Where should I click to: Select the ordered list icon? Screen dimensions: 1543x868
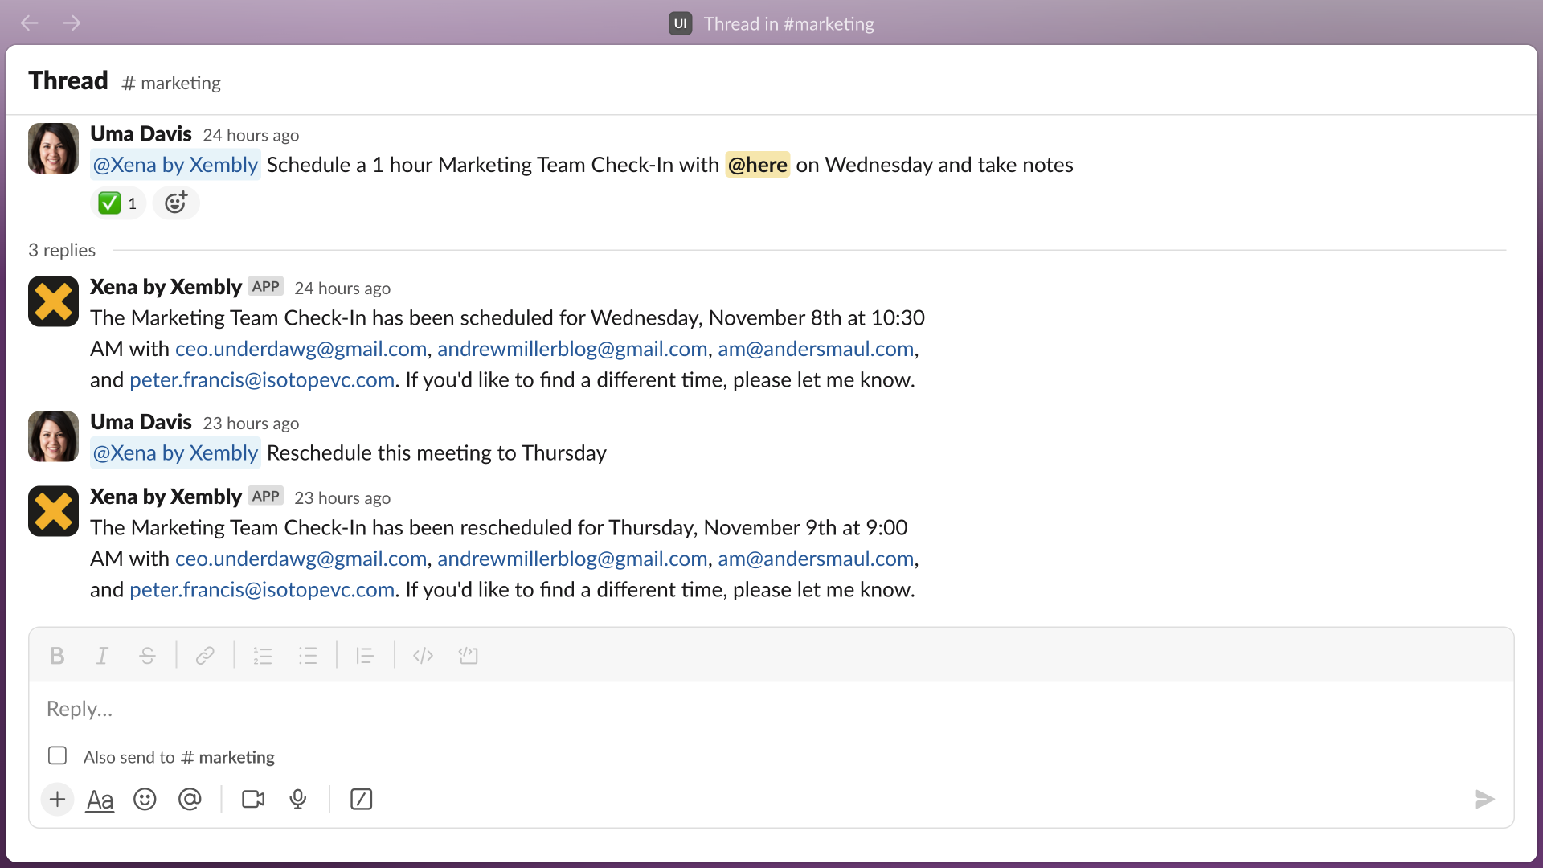(262, 655)
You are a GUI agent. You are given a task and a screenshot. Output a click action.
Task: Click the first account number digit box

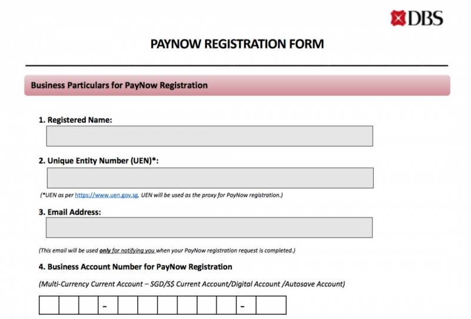pyautogui.click(x=49, y=305)
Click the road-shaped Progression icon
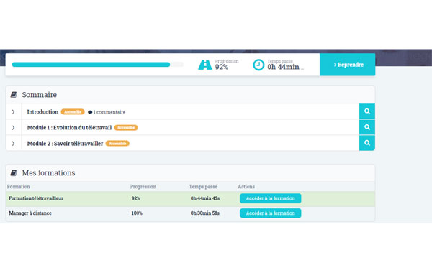Viewport: 432px width, 273px height. (205, 65)
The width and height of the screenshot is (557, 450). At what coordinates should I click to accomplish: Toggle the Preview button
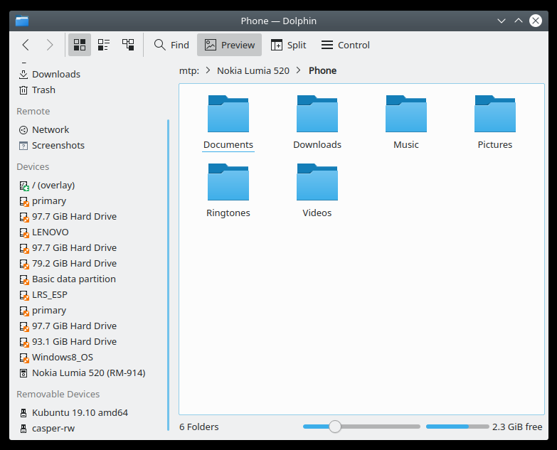click(229, 45)
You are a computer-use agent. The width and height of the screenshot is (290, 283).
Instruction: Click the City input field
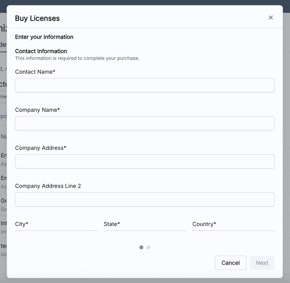[x=56, y=232]
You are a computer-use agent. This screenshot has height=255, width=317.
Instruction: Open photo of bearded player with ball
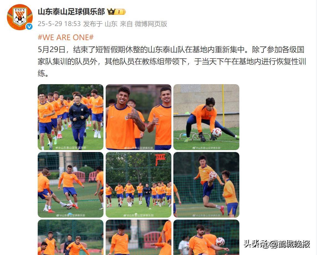[x=206, y=237]
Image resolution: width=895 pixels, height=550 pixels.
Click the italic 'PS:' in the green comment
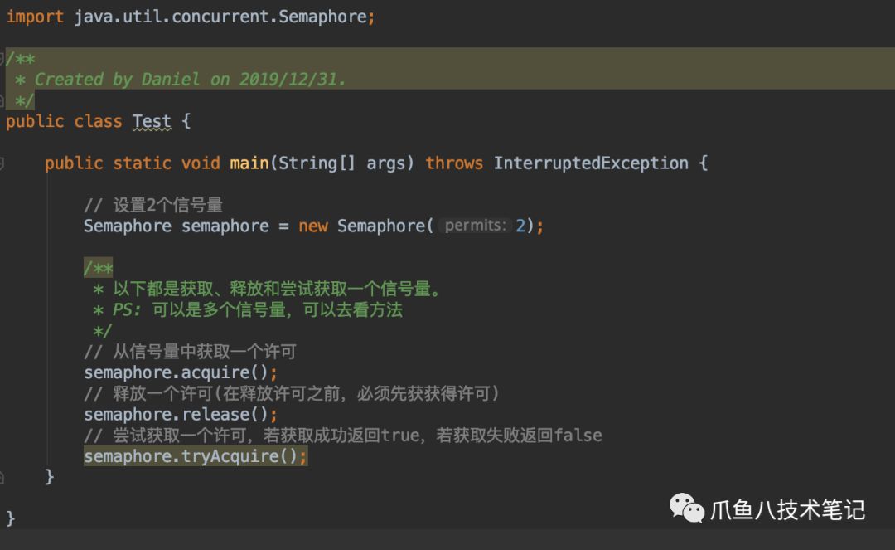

::::

Task: Return exactly the lines from the one containing "The width and height of the screenshot is (557, 450)." through the end of the records, leaving out every picture.

Reply to the task:
The width and height of the screenshot is (557, 450). At what coordinates should I click to accomplish: Toggle the Preview button
click(229, 45)
You are a computer-use agent. The width and height of the screenshot is (290, 283).
Instruction: Click the City input field
[x=56, y=232]
You are a computer-use agent. This screenshot has height=255, width=317.
Instruction: Open photo of bearded player with ball
[x=206, y=237]
Image resolution: width=895 pixels, height=550 pixels.
Click the italic 'PS:' in the green comment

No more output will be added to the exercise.